Le laboratoire a connu trois grandes phases de développement et de diversification de ses activités :
- une phase hydroélectrique de la création du laboratoire jusqu’aux années 40 (avec la naissance d’EDF),
- une phase aéronautique à partir des années 30,
- une phase de diversification (modélisation de la turbulence, transferts en milieux poreux, écoulements diphasiques, combustion, biomécanique…) avec le rattachement au CNRS (Centre National de la Recherche Scientifique) en 1966 et à l’UPS (Université Paul Sabatier) en 1996.
A partir des années 80 et jusqu’à aujourd’hui les thématiques d’études continuent de se multiplier, les partenariats industriels deviennent plus nombreux, accompagnés d’une ouverture internationale.
[Carnot ISIFoR] Dernière question, plus personnelle : Comment es-tu arrivé là ?
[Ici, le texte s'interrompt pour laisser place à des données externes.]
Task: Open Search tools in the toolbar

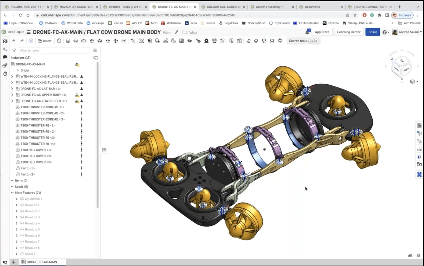Action: tap(300, 41)

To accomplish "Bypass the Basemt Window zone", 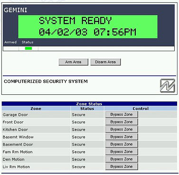I will coord(122,137).
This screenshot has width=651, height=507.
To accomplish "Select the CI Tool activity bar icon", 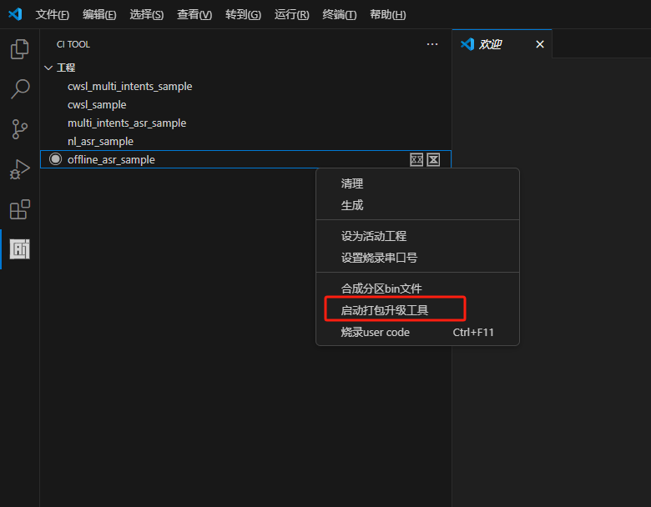I will pos(19,248).
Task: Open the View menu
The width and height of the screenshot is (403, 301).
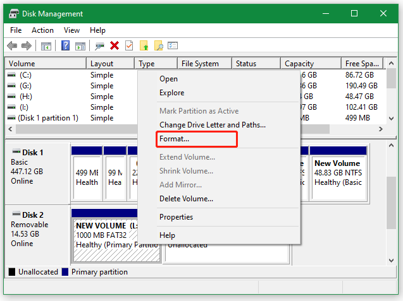Action: point(71,30)
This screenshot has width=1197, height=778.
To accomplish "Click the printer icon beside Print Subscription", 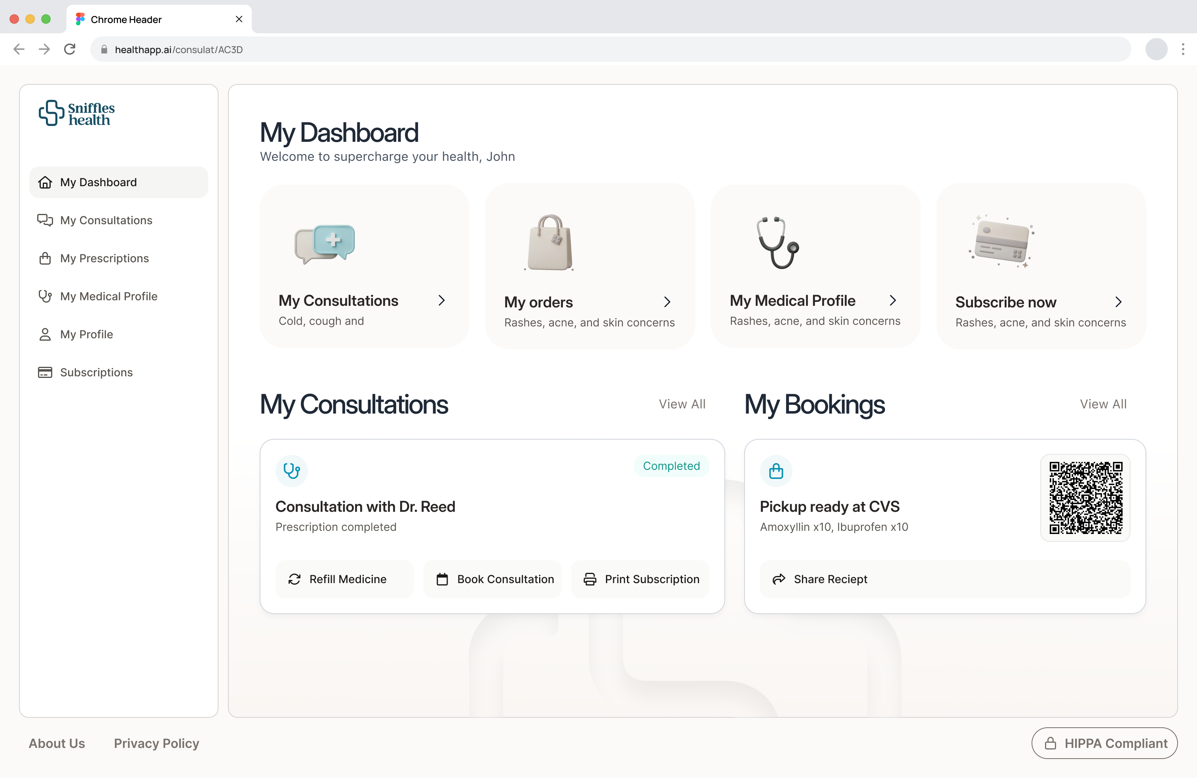I will click(x=589, y=579).
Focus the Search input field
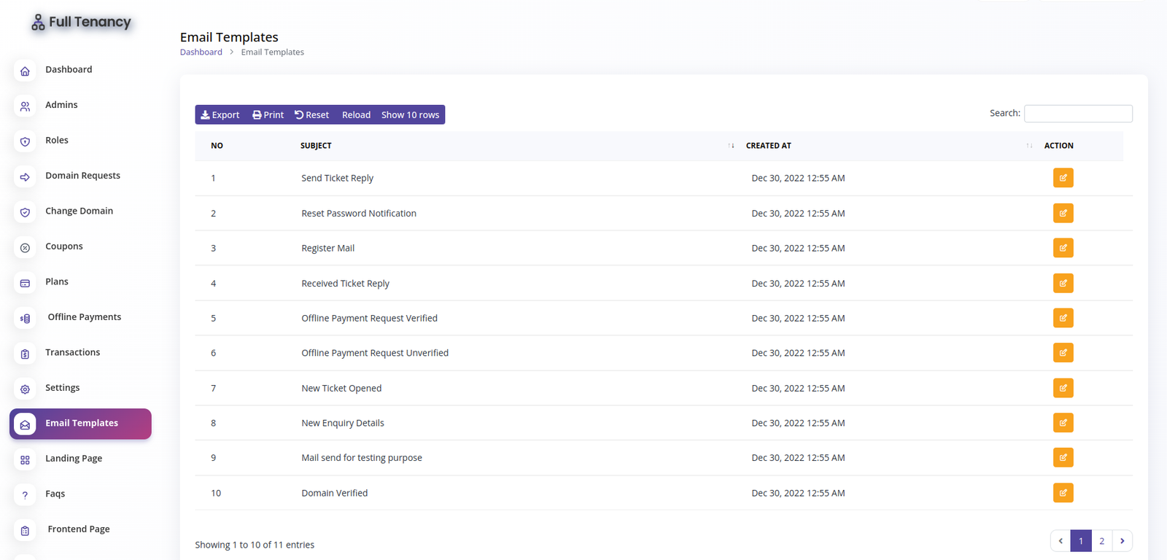The height and width of the screenshot is (560, 1167). coord(1078,114)
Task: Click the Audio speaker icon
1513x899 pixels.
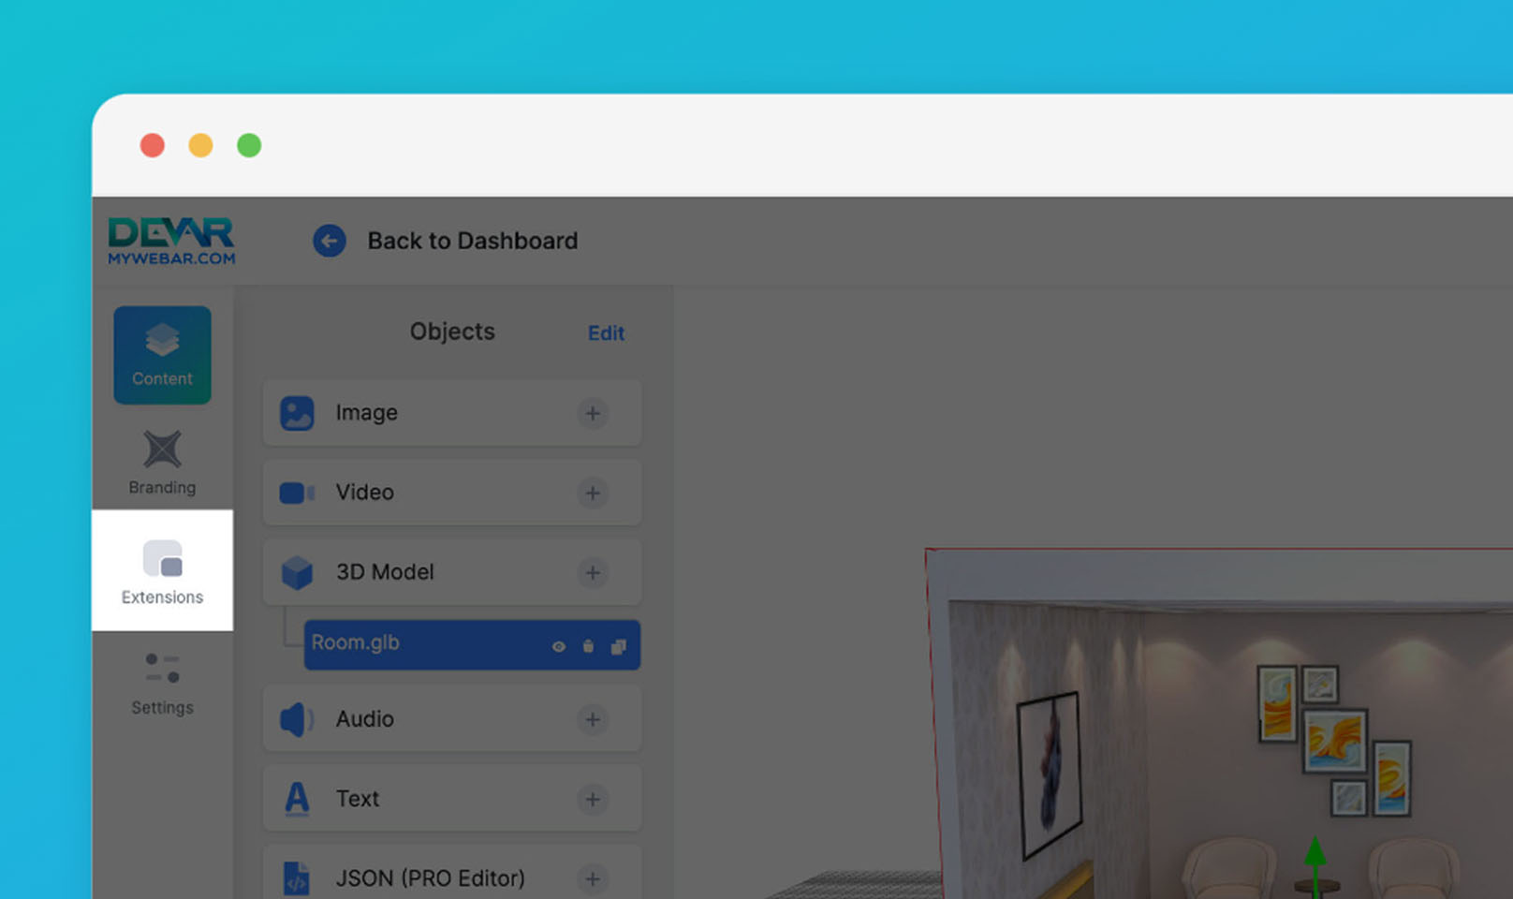Action: click(x=296, y=719)
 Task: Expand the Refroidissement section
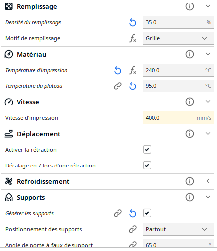click(x=208, y=181)

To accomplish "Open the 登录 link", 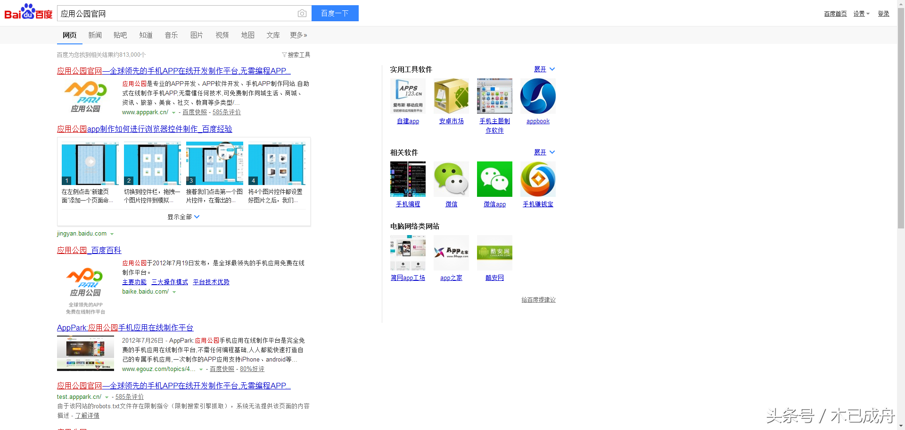I will click(883, 14).
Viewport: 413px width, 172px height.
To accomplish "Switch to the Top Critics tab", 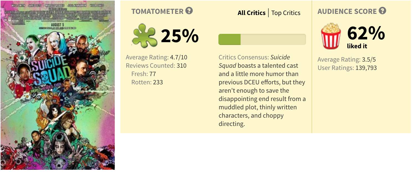I will tap(286, 13).
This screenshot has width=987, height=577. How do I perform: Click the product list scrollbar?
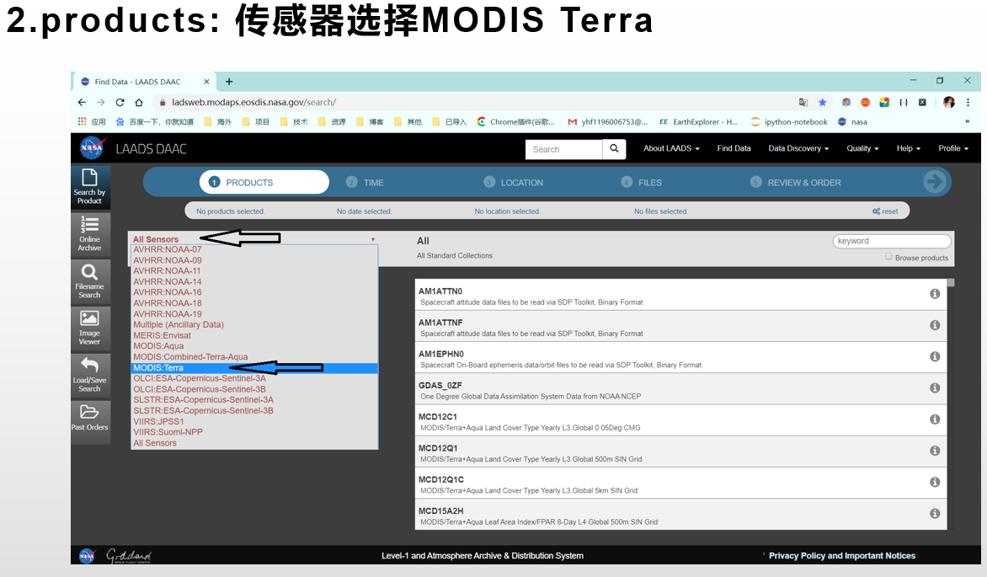[949, 282]
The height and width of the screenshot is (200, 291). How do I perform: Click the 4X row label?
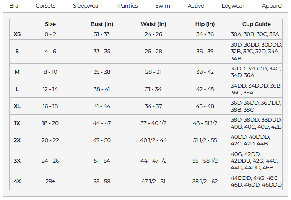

[Éric Climent] Je suis d’ici…, enfin quand je dis je suis d’ici c’est que j’ai fait ma thèse à l’IMFT de 1993 à 1996. Ensuite je ne suis pas revenu dans ma Provence natale mais je me suis dirigé vers l’Alsace où j’ai été maître de conférences à Strasbourg de 1997 à 2003. Mes pérégrinations ne se sont cependant pas arrêtées car pendant deux années j’ai travaillé aux États-Unis avant de revenir en 2003 à Toulouse. Je me suis intéressé à ce moment-là au génie chimique (jusqu’en 2008) puis investi au sein de l’ENSEEIHT. J’ai enfin rejoint des postes avec une importante part administrative (2011-2015 directeur-adjoint puis directeur de l’IMFT depuis 2016), activités qui me laissent cependant un peu de temps pour faire de la Recherche que je ne compte pas laisser tomber.